Hélène Siret, employée de Marthe |
Nous intercalons ici une des rares lettres de Marthe que Paul ait conservées. Comme il s’en est déjà expliqué, le manque d’intimité et de place dans son paquetage justifiait qu’il détruisît systématiquement sa correspondance. Cette lettre avait dû, pour une raison que nous ignorons, être renvoyée à Caudéran.
Marthe avec Suzanne et Georges en mai 1914 |
Caudéran, le 20 Sept. 1916
Chéri,
J’ai reçu aujourd’hui ta carte du 11 et ta lettre du 9 Sept. Cela fait, en effet, dans la semaine entre le 3 et le 9 Sept, 3 correspondances, deux lettres et une carte. Je suis toujours très déprimée et ne sais pas trop quoi faire pour me remonter. Leconte n’a toujours pas envoyé le mandat et je suppose qu’il a eu vent de notre démarche et qu’il ne s’exécutera plus ce qui sera pour le moins ennuyeux. Enfin, je tâcherai d’obtenir un laissez-passer pour Nantes et j’irai les premiers jours d’octobre, aussitôt après avoir consulté Me Lanos.
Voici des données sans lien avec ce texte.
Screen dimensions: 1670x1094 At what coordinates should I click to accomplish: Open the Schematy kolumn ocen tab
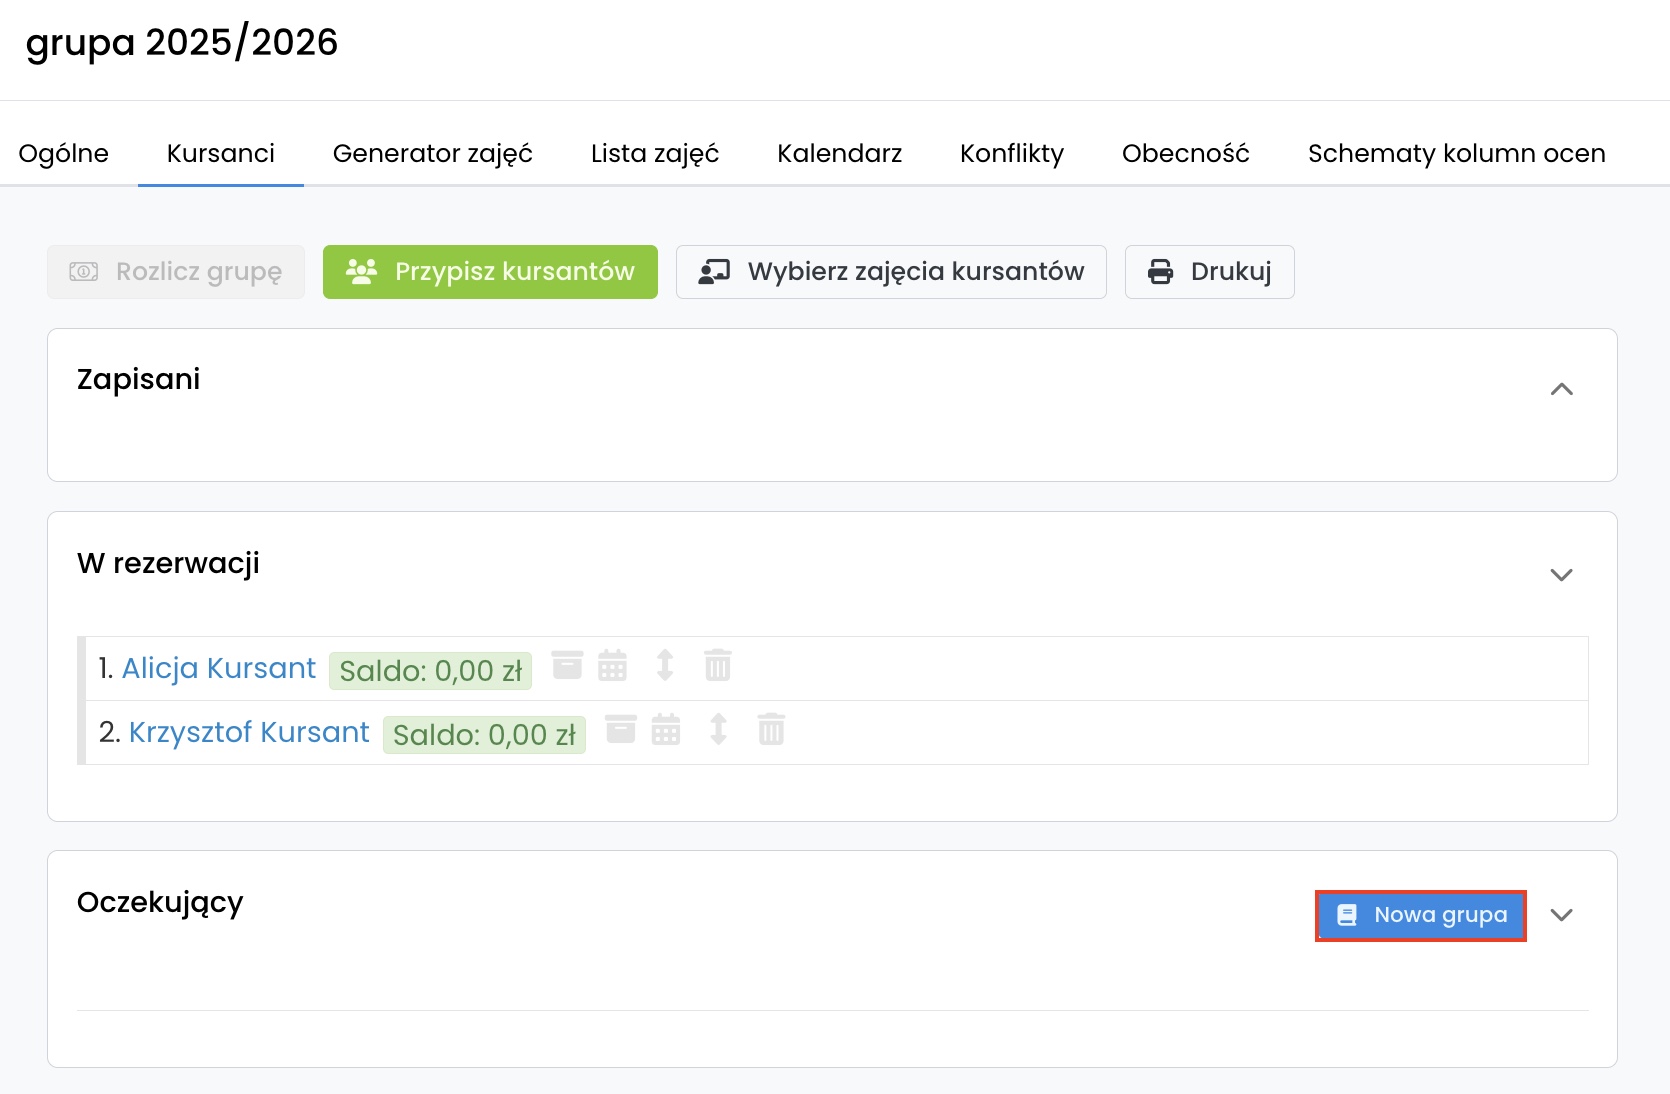(x=1456, y=153)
Les enfants, heureusement, paraissent se remettre. La Petite ne mange toujours pas, mais elle est aussi gaie qu’autrefois. Quant à Georges, je ne m’explique pas bien ce qu’il a eu ou ce qu’il peut avoir pour avoir la figure si fatiguée. Il mange bien, s’amuse comme d’habitude et ne se plaint de rien. Peut-être qu’il grandit tout simplement. L’année dernière, il a eu aussi une très mauvaise passe, et après l’avoir surmontée nous avons constaté que c’était la croissance qui l’avait fatigué. Hél. est de nouveau comme d’habitude. Probable que sa fatigue était réelle et qu’elle avait besoin d’un peu de repos. Ce voyage chez ses parents a été une bonne diversion, quoiqu’accompli dans une douloureuse circonstance.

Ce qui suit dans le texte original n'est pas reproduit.